O poder da vulnerabilidade e obsessão de Annie Ernaux

A vulnerabilidade e o descontrole emocional fora dos clichês do romance tradicional

Por Rafaela Silveira / Em Pauta


Paixão Simples explora os efeitos da paixão sobre o cotidiano e a identidade de uma mulher. Foto: Rafaela Silveira / Em Pauta.

“Paixão Simples”, de Annie Ernaux, é uma narrativa autobiográfica que mergulha em uma experiência íntima, intensa e, principalmente, obsessiva. Apesar do título sugerir algo despretensioso, o livro retrata justamente o oposto: uma paixão complexa, avassaladora e completamente idealizada. Annie descreve seu relacionamento com um homem casado, mas o centro da história nunca é ele. O foco é tudo o que ele provoca nela: a espera, a ansiedade e aquela expectativa constante que, na maioria das vezes, acaba em frustração

Um ponto que chamou muito a atenção é o contexto da obra, publicada em 1991, uma época mais conservadora. Naquele tempo, Annie Ernaux já era uma mulher divorciada, mãe e próxima da meia idade. Isso torna a perspectiva da personagem ainda mais rica: a obsessão narrada ali não vem da ingenuidade de uma jovem que está na fase dos vinte-e-poucos, mas de alguém que já viveu o casamento, as perdas e as desilusões da vida adulta. Esse fator muda completamente a forma de entendimento da sua vulnerabilidade.

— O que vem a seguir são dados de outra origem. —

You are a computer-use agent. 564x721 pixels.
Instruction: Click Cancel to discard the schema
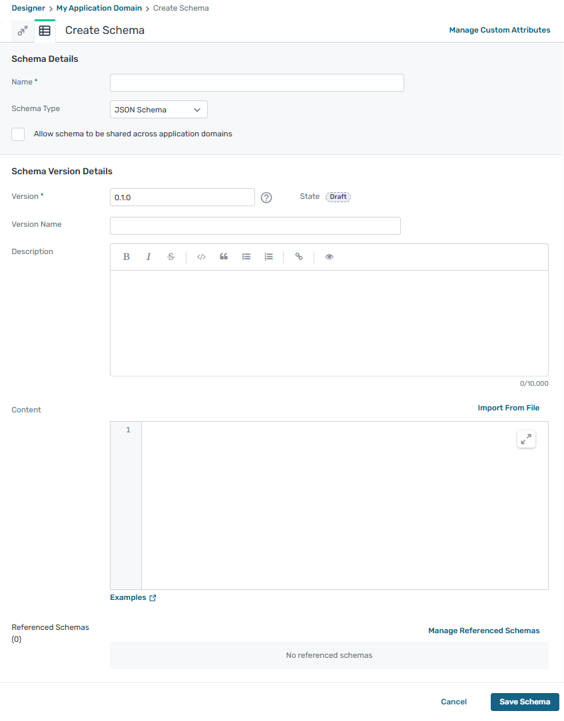tap(453, 702)
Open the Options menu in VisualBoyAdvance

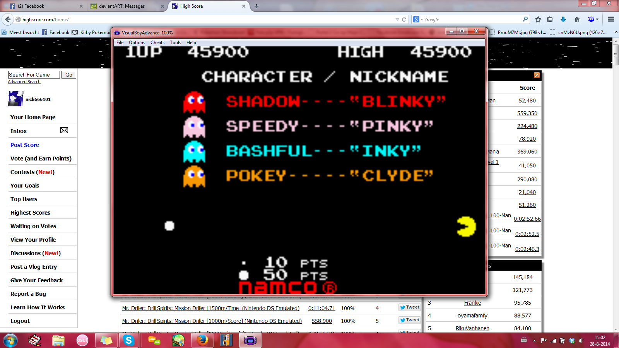137,43
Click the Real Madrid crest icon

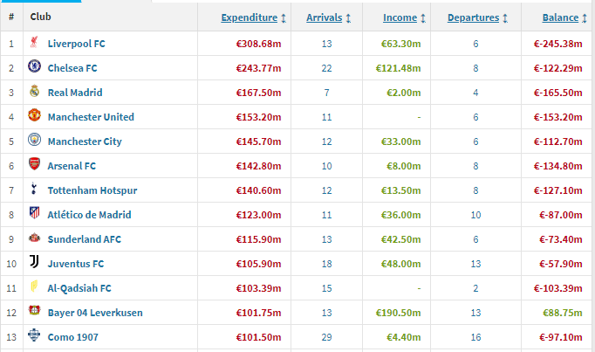[34, 92]
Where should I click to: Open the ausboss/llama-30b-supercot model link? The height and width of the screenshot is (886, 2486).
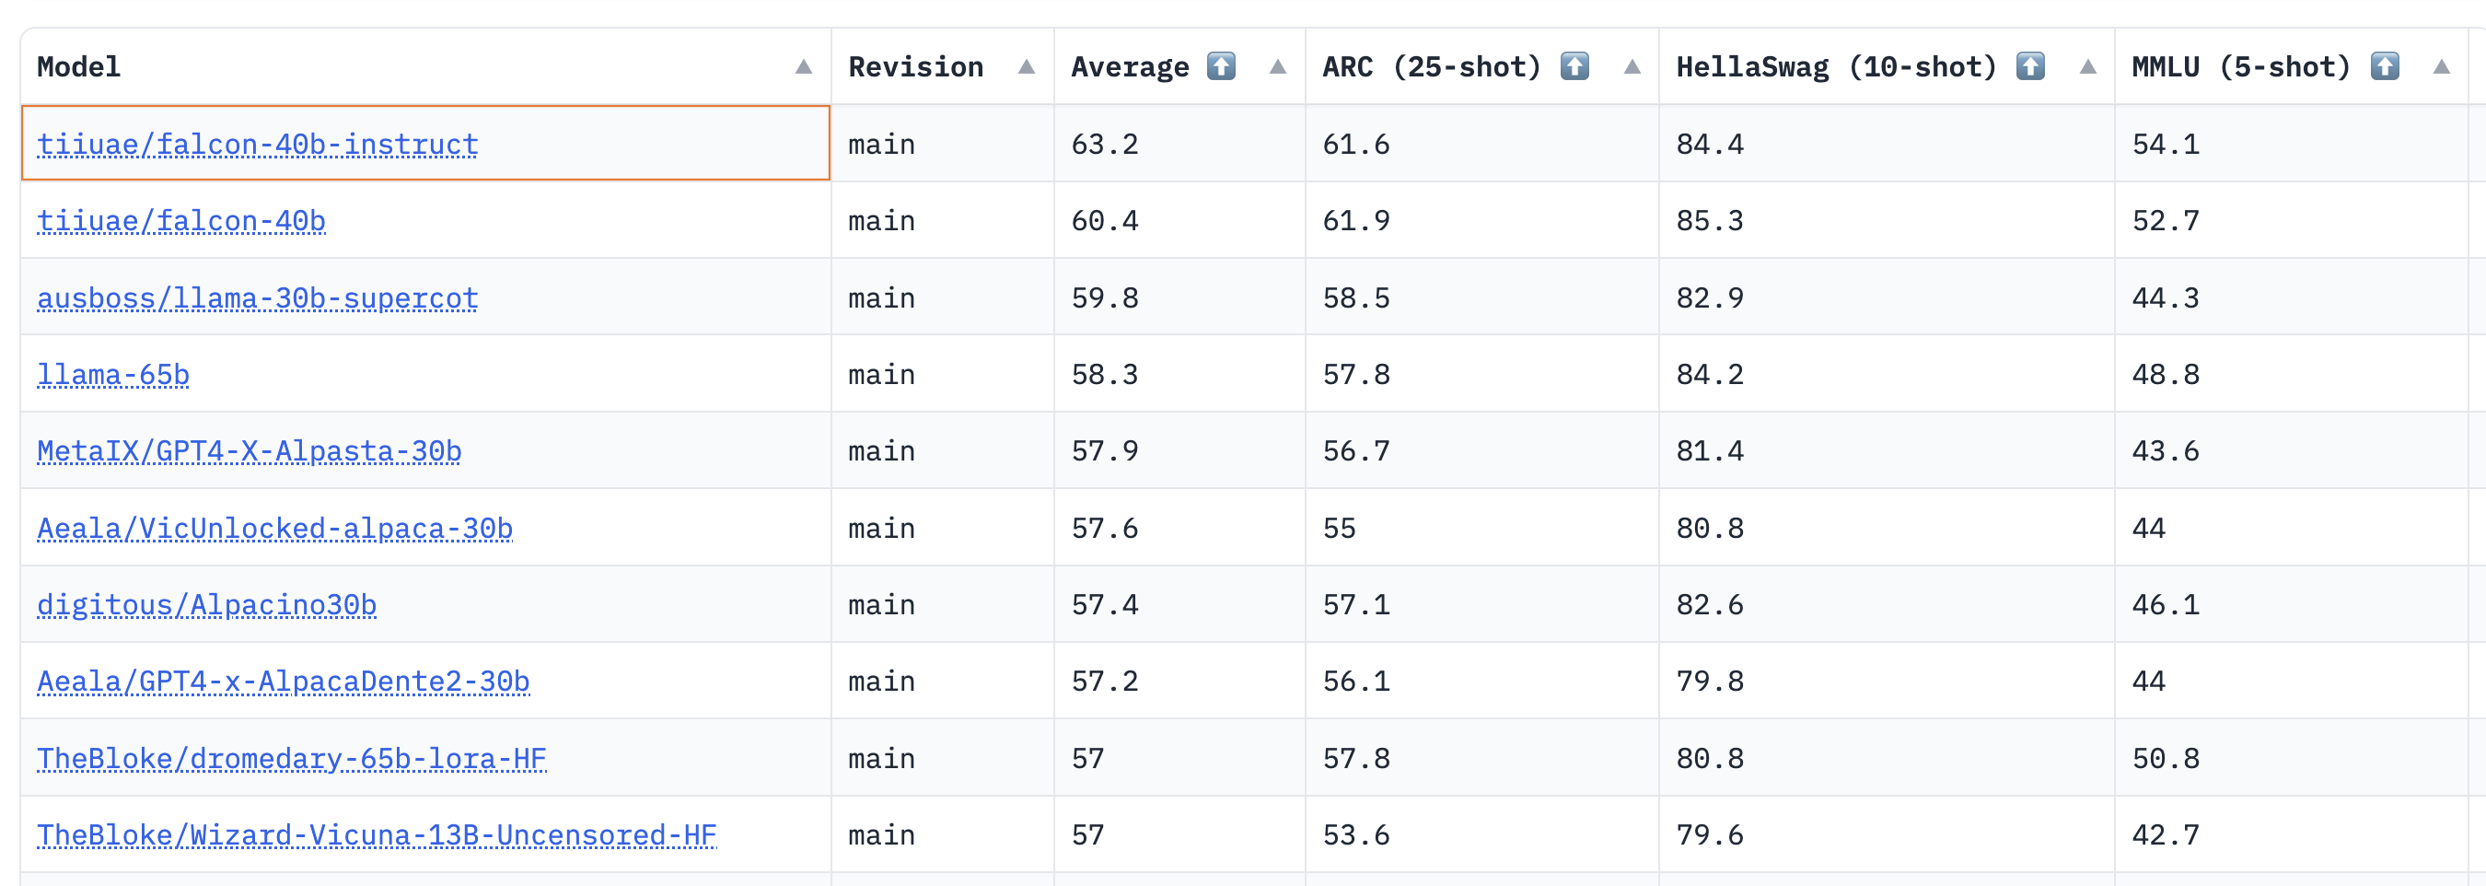coord(257,297)
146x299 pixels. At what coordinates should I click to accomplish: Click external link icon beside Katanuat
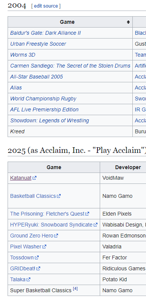tap(35, 178)
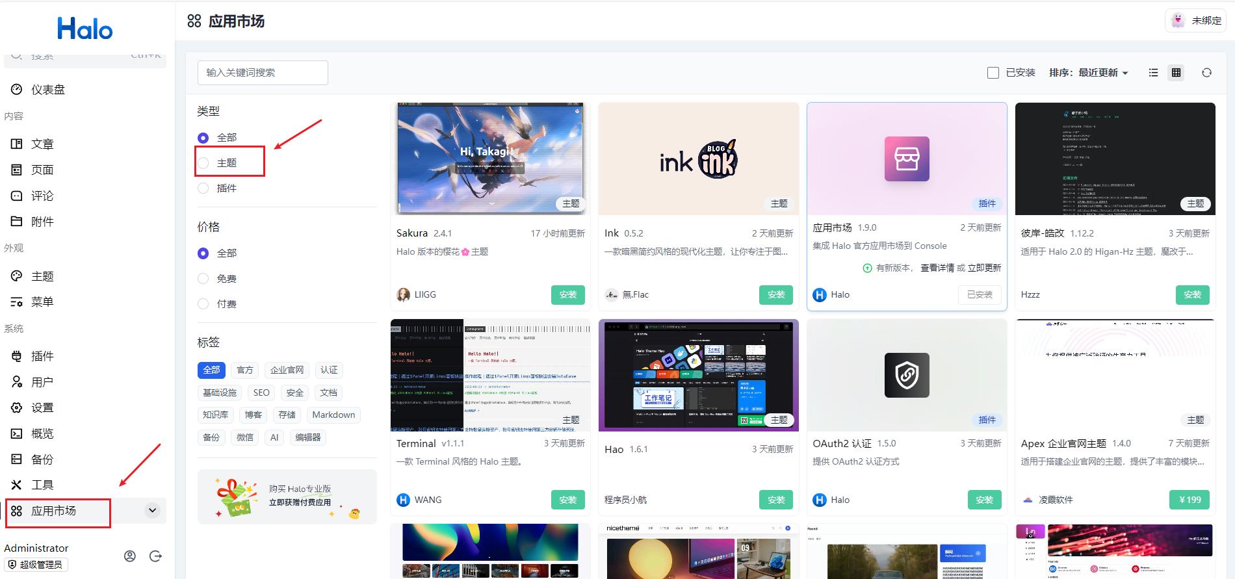This screenshot has width=1235, height=579.
Task: Open the 未绑定 account menu
Action: [x=1195, y=21]
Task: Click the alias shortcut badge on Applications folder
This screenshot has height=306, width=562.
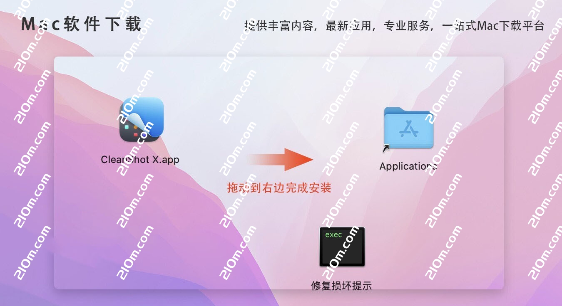Action: pos(386,148)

Costumamos associar paixões obsessivas aos primeiros amores, mas a autora nos mostra que a intensidade do desejo não desaparece com a maturidade. Pelo contrário, há a impressão de que existe uma aceitação maior desse lado “louco”. Enquanto na juventude tentamos esconder o descontrole por não entendê-lo, na vida adulta parece que aprendemos a lidar (ou apenas conviver) com ele.

A estrutura do livro também reforça essa sensação. Sem divisões em capítulos, o texto flui como um pensamento contínuo. Parece um monólogo desesperado, como se a narradora precisasse colocar tudo para fora antes de ser engolida pela própria ansiedade. O que lembra muito aqueles pensamentos acelerados e intrusivos que surgem em noites de insônia, onde quase não há espaço para respirar. É uma leitura propositalmente sufocante.

Outro aspecto marcante é que Annie não oferece alívio emocional. A obsessão não vai diminuindo aos poucos; quando chegamos às últimas páginas, sentimos quase um alívio físico, como se estivesse finalmente saindo da mente da narradora após passar o livro todo presa ali. Ela não tenta nos convencer de que seus sentimentos eram certos ou errados; não há desculpas nem exaltação, apenas o registro de uma experiência com uma honestidade quase documental.

No fim, acredito que, embora a narrativa pareça ser sobre um homem, ela fala muito mais sobre quem sente. Esse homem é quase uma figura distante, enquanto os sentimentos dela são detalhados minuciosamente. O livro não é exatamente uma história de amor, mas um estudo sobre como uma paixão pode mexer com a nossa sanidade, com a percepção de tempo e da própria vida.

Uma das coisas que mais amo na literatura é encontrar autoras que assumem suas vulnerabilidades sem medo. Annie Ernaux faz isso com uma coragem admirável. Ver uma mulher falar com tanta franqueza sobre desejo, dependência emocional e erotismo é poderoso e, acima de tudo, político. Em vez de tentar parecer racional, ela aceita suas contradições e transforma essa exposição em uma obra literária que continua viva há mais de 30 anos.

Essa foi uma leitura de um clube de livro, que rendeu reflexões profundas e conversas incríveis com as mulheres ao meu redor.